Fast construction of unordered_map with nested vector with preallocation std::unordered_map<int, vector<Thing *>>?

Question

I want to create map of int to vector of Things*. I know that Thing will be 1-50 no more. How can I allocate 50 at start to speed up construction of map?

I tried three methods but still not sure if it enough fast. Can you suggest better optimization? I was using c++ 10 years ago and I am not sure if I do it correctly. Can you help? All optimization suggestions are welcome. Code is simplified from real problem.

#include <iostream>
#include <vector>
#include <unordered_map>

#include <time.h>

class Thing {
};

int main()
{
    clock_t start;
    start = clock();
    auto int_to_thing = std::unordered_map<int, std::vector<Thing *>>();
    for (int i = 0; i < 1000; i++) {
        for (int j = 0; j < 25; j++) {
            int_to_thing[i].push_back(new Thing());
        }
    }
    for (int i = 0; i < 1000; i++) {
        for (int j = 0; j < 25; j++) {
            int_to_thing[i].push_back(new Thing());
        }
    }
    std::cout << (clock() - start) << std::endl;

    start = clock();
    int_to_thing = std::unordered_map<int, std::vector<Thing *>>();
    for (int i = 0; i < 1000; i++) {
        int_to_thing[i].reserve(50);
        for (int j = 0; j < 25; j++) {
            int_to_thing[i].push_back(new Thing());
        }
    }
    for (int i = 0; i < 1000; i++) {
        for (int j = 0; j < 25; j++) {
            int_to_thing[i].push_back(new Thing());
        }
    }
    std::cout << (clock() - start) << std::endl;

    start = clock();
    int_to_thing = std::unordered_map<int, std::vector<Thing *>>();
    for (int i = 0; i < 1000; i++) {
        auto it = int_to_thing.find(i);
        if (it != int_to_thing.end()) {
            auto v = std::vector<Thing *>(50);
            auto pair = std::pair<int, std::vector<Thing *>>(i, v);
            int_to_thing.insert(pair);
        }
    }
    for (int i = 0; i < 1000; i++) {
        for (int j = 0; j < 25; j++) {
            int_to_thing[i].push_back(new Thing());
        }
    }
    std::cout << (clock() - start) << std::endl;
    
    return 0;
}

Answer 1

Are you concerned about the construction of the map (then see @ShadowRanger's comment) or the construction of the vectors?
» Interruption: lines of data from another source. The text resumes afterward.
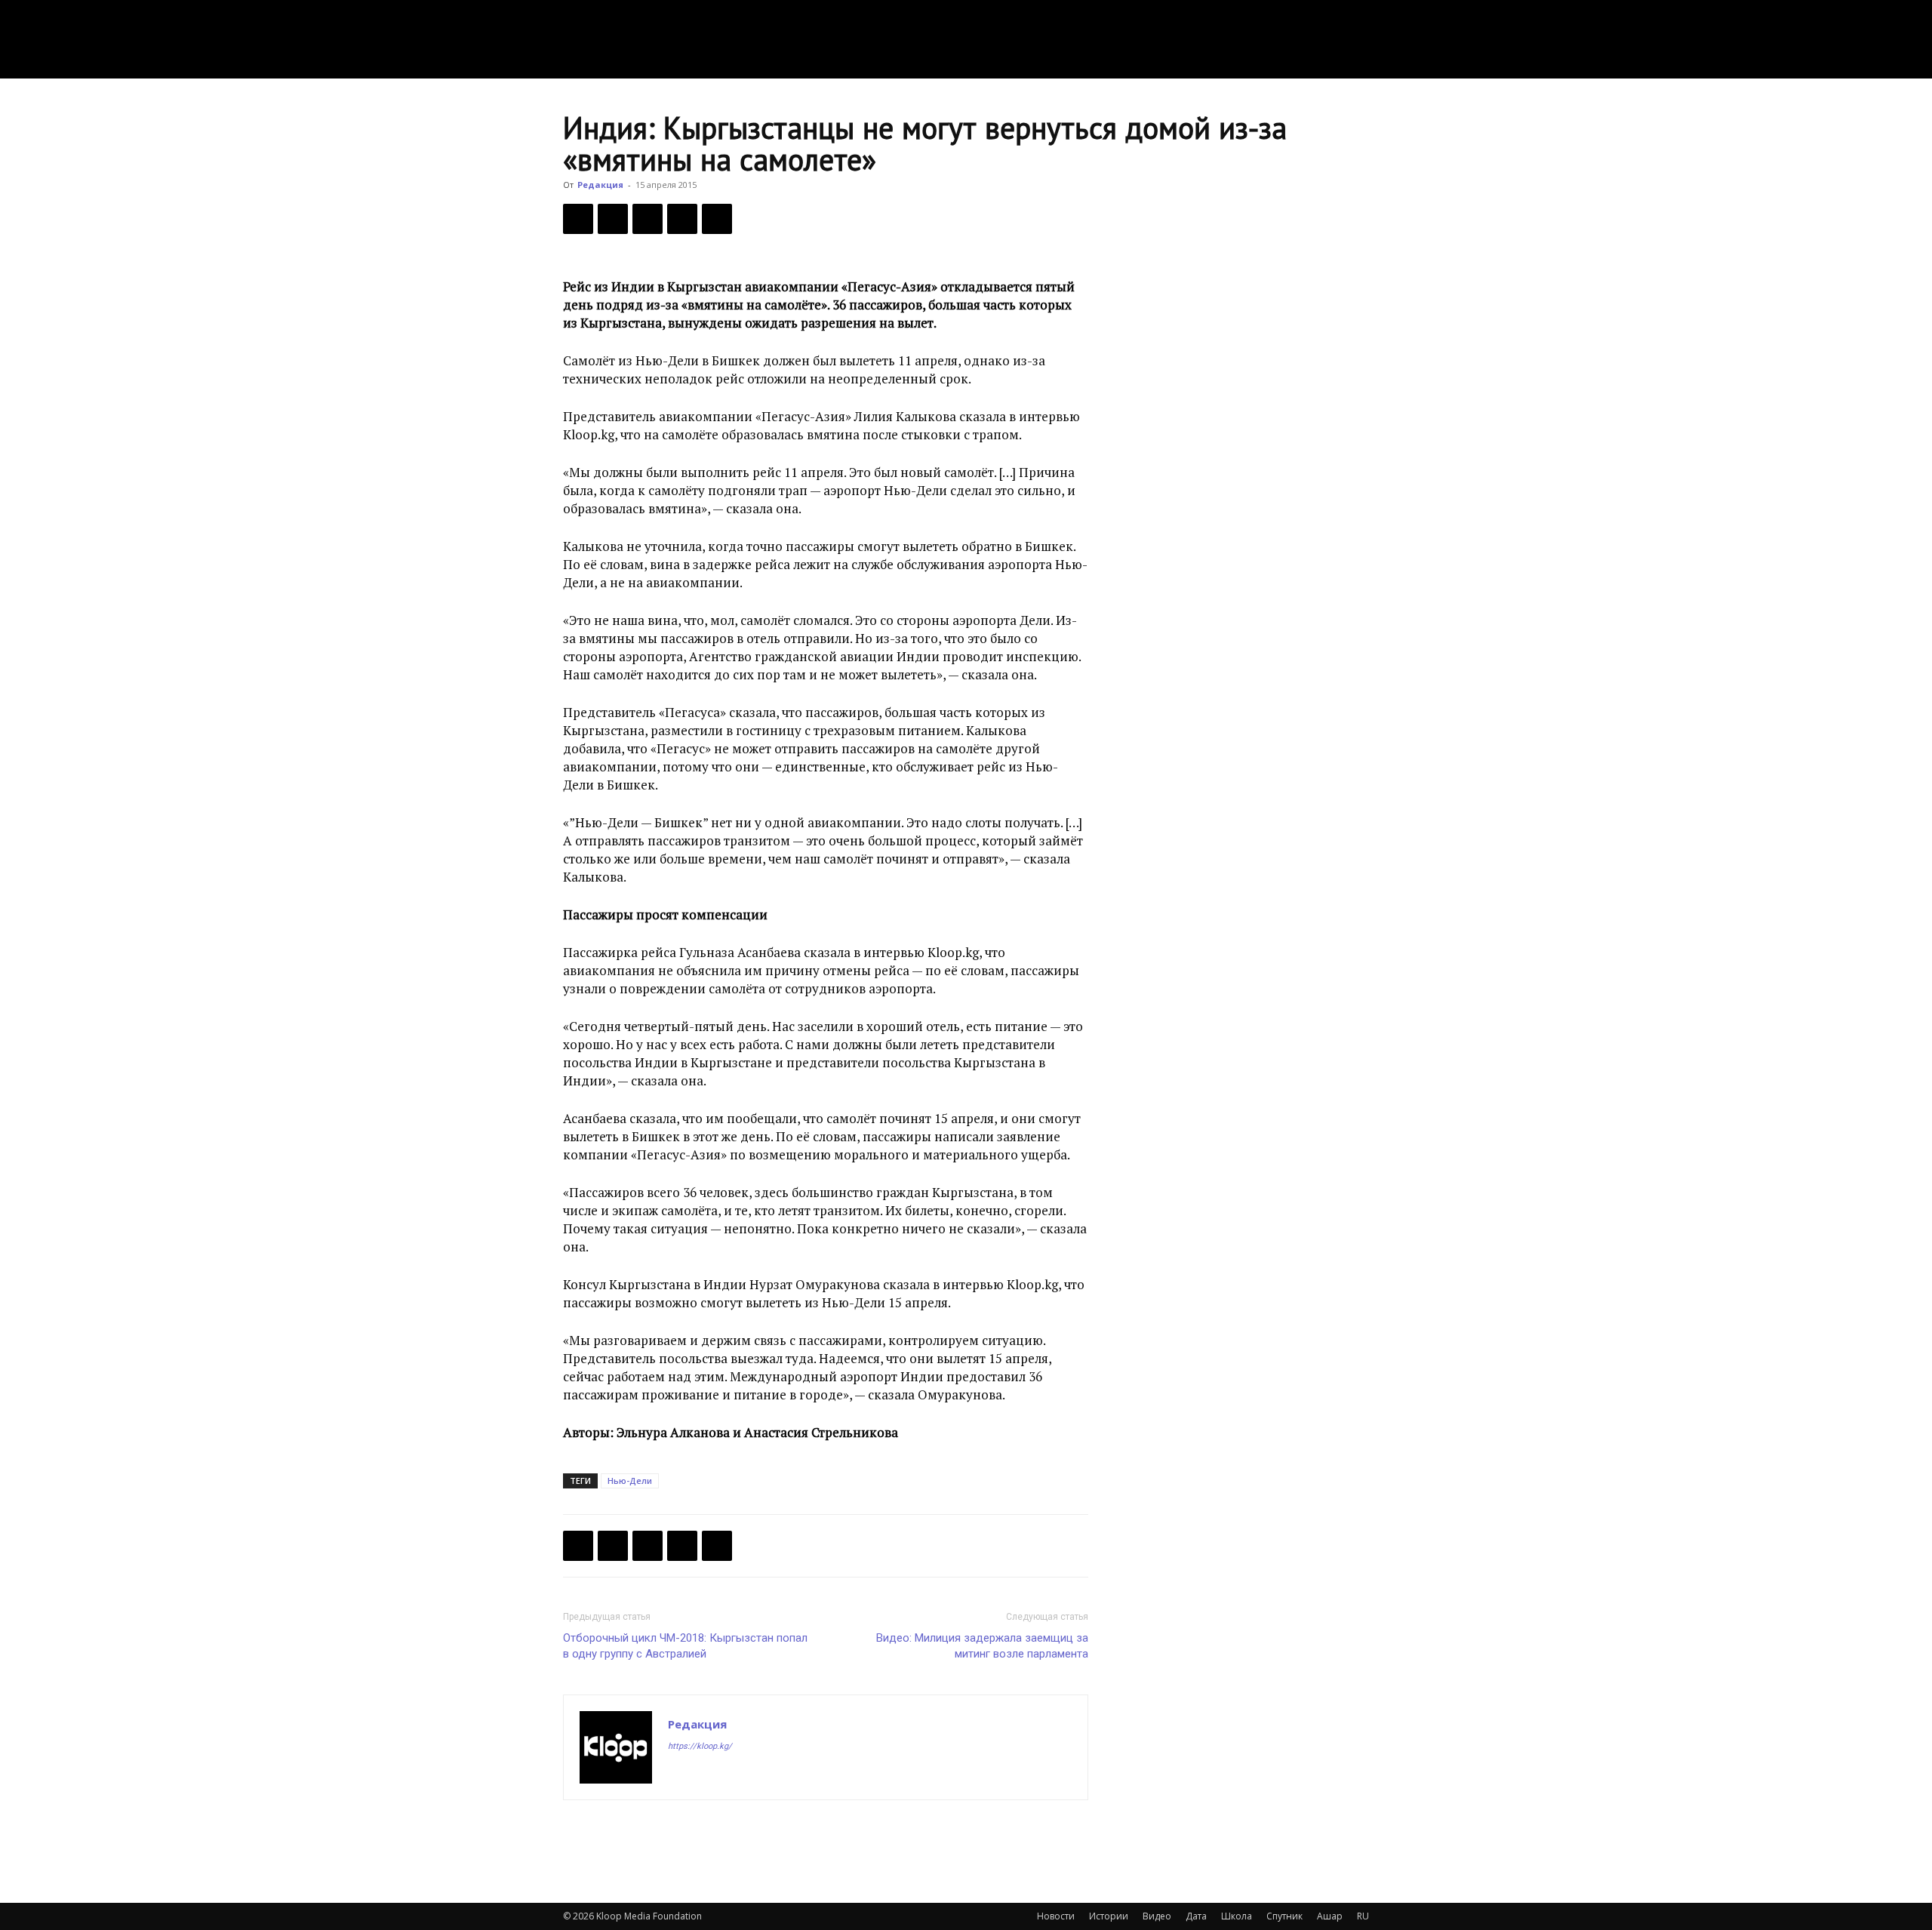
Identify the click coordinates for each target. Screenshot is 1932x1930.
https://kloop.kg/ (700, 1746)
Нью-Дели (630, 1480)
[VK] (647, 219)
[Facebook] (578, 219)
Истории (1108, 1916)
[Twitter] (613, 219)
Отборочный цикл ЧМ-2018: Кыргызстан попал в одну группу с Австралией (685, 1646)
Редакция (600, 184)
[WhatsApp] (717, 219)
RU (1363, 1916)
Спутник (1284, 1916)
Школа (1236, 1916)
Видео (1157, 1916)
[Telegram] (682, 219)
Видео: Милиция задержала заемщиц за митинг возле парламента (982, 1646)
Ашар (1330, 1916)
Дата (1196, 1916)
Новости (1056, 1916)
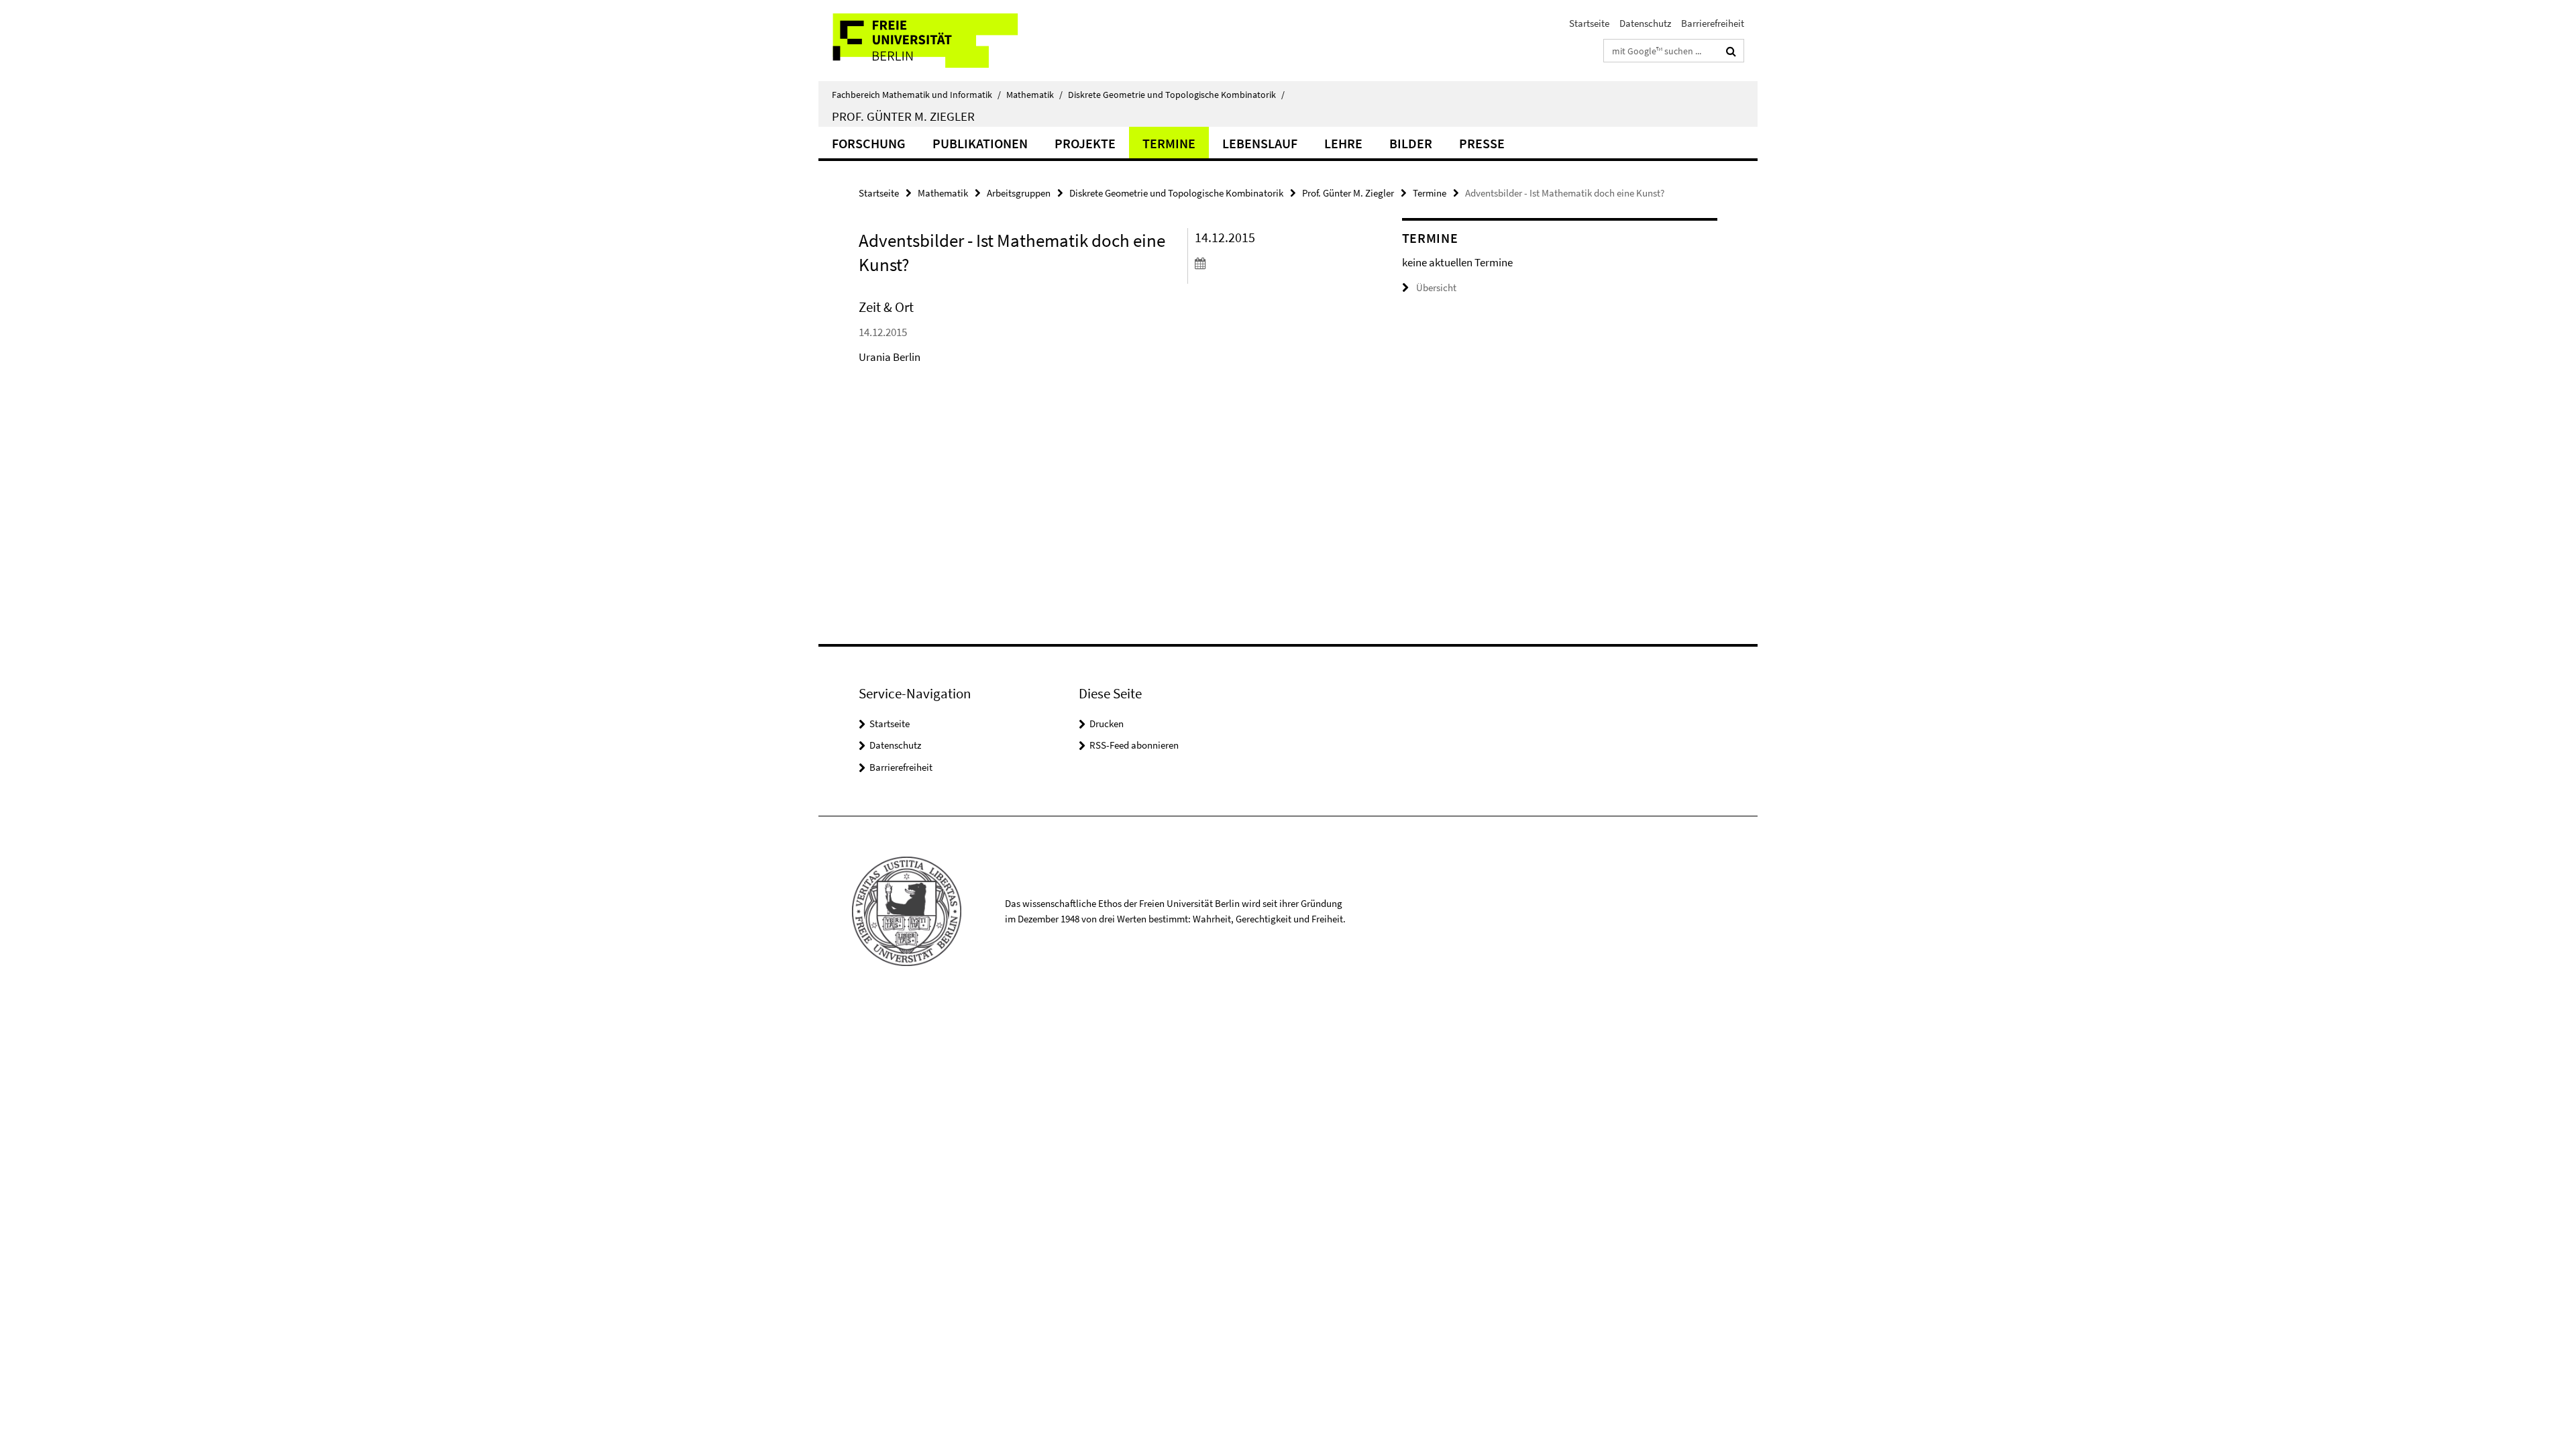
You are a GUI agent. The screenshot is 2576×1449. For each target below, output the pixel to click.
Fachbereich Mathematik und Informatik (916, 94)
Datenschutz (1645, 23)
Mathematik (1034, 94)
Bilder (1410, 143)
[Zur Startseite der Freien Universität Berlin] (930, 40)
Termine (1168, 143)
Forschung (869, 143)
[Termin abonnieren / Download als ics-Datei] (1273, 263)
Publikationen (980, 143)
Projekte (1085, 143)
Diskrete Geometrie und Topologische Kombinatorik (1176, 94)
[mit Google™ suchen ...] (1731, 51)
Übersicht (1436, 287)
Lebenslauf (1259, 143)
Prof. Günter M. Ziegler (903, 116)
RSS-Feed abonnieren (1134, 745)
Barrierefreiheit (1712, 23)
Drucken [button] (1106, 723)
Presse (1482, 143)
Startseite (1589, 23)
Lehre (1343, 143)
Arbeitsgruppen (1019, 192)
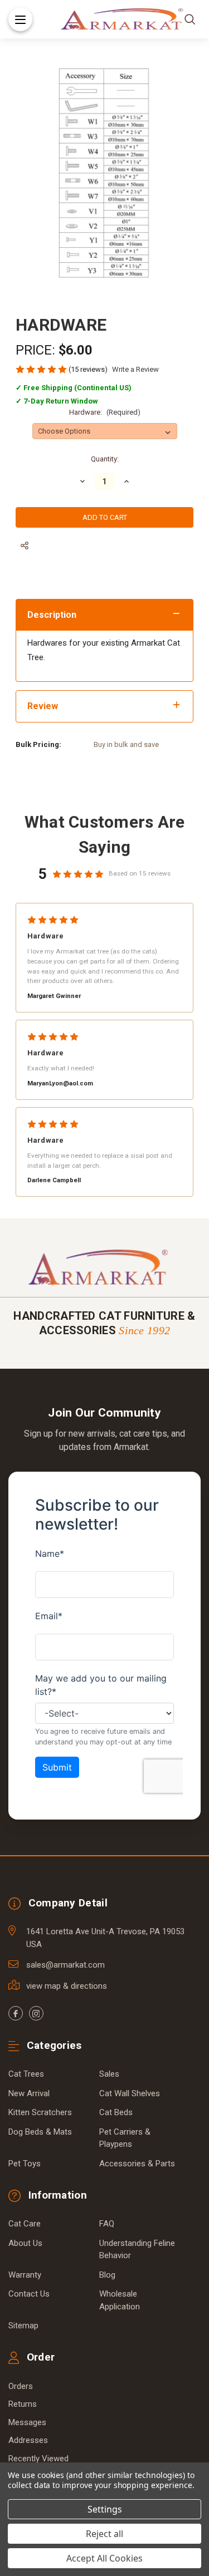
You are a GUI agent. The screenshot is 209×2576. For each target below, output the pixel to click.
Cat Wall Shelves (129, 2093)
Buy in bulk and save (126, 744)
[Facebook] (15, 2013)
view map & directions (66, 1986)
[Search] (190, 19)
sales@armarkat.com (65, 1965)
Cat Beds (116, 2112)
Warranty (24, 2275)
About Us (25, 2243)
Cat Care (24, 2224)
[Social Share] (25, 546)
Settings (105, 2509)
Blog (107, 2275)
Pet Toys (24, 2164)
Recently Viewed (38, 2459)
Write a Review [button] (135, 369)
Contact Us (29, 2294)
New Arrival (29, 2093)
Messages (27, 2422)
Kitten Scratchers (40, 2112)
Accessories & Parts (137, 2164)
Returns (22, 2404)
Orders (20, 2386)
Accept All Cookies (104, 2558)
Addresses (28, 2440)
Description (51, 614)
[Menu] (20, 19)
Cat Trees (26, 2074)
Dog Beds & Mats (40, 2132)
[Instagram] (36, 2013)
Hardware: (104, 412)
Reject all (104, 2534)
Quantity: (105, 459)
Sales (109, 2074)
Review (42, 706)
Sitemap (23, 2326)
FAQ (106, 2224)
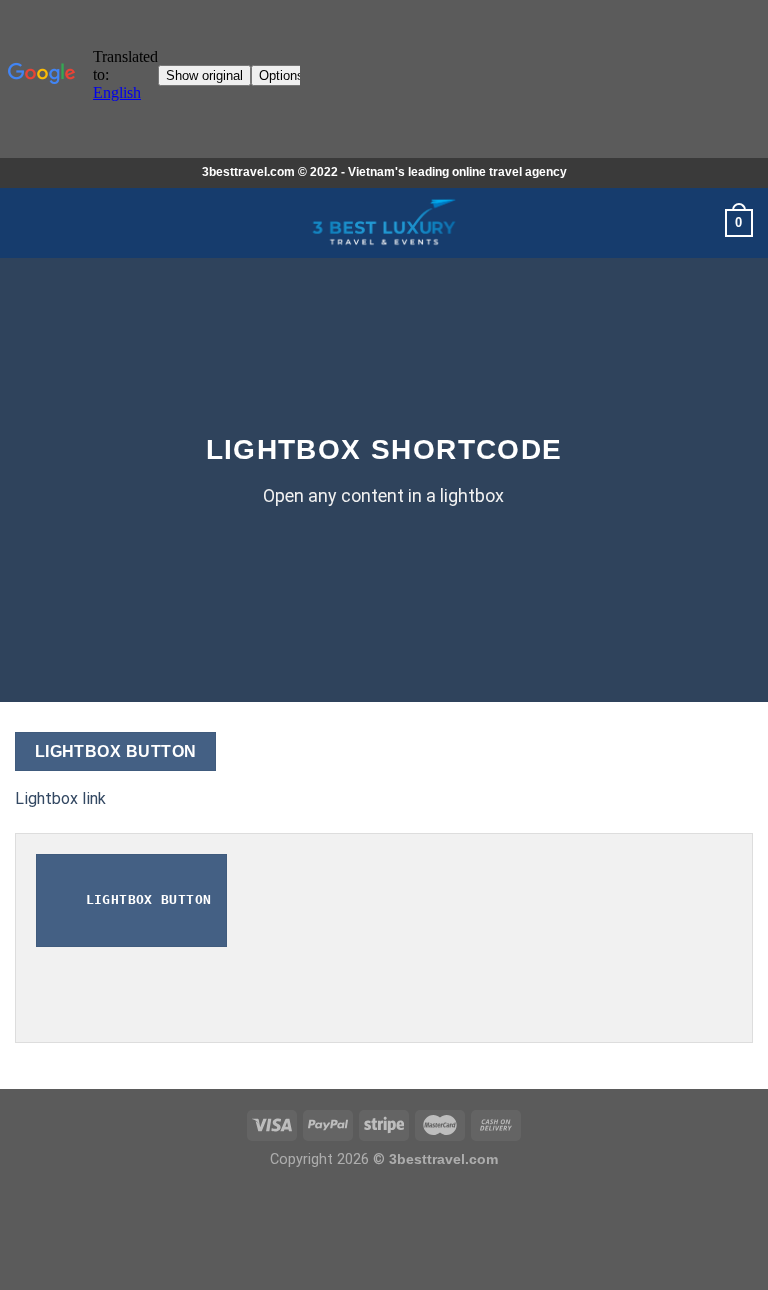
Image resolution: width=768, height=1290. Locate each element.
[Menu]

I assume that there are 1..50 Thing 's in a vector, NOT 1..50 vectors in a map.

Your code:

int_to_thing = std::unordered_map<int, std::vector<Thing *>>();
for (int i = 0; i < 1000; i++) {
    int_to_thing[i].reserve(50);

is the best option. It constructs a map of vectors and, inside the loop, creates each vector and pre-allocates room for 50 elements.

Without that reserve() you would likely encounter a couple of reallocation while pushing 50 elements into those vectors.

Using:

auto v = std::vector<Thing *>(50);

actually creates 50 elements in your vector,and default-initializes them. This may or may not cost you extra. Specifically, it will be cheap with your current use of pointers, and expensive if you switch to storing the Thing objects themselves.

Answer 2

If you are unsure that something is fast enough then you are not measuring performance and this is prima facie evidence that you don't care one iota about it. If you don't measure it then you cannot claim anything about it. Measure it first before you do anything else. Otherwise you'll waste everyone's time. You work on an assumption that such preallocations will help. I have an inkling that they won't help at all since you make so few of them, and you're just wasting your time. Again: if you are serious about performance, you stop now, get measurements in place, and come back with some numbers to talk over. And don't measure debug builds - only release builds with full optimization turned on, including link time code generation (LTCG). If you don't optimize, you don't care about performance either. Period. Full stop. Those are the rules.

Yes, you have code that times stuff but that's not what measurements are about. They need to happen in the context of your use of the data, so that you can see what relative overhead you have. If the task takes an hour and you spend a second doing this “unoptimally”, then there's no point in optimizing that first - you got bigger fish to fry first. And besides, in most context the code is cache-driven ie data access patterns determine performance so I don't believe you're doing anything useful at all at the moment. Such micro optimizations are totally pointless. This code doesn't exist in a vacuum. If it did, you can just remove it and forget about it all, right?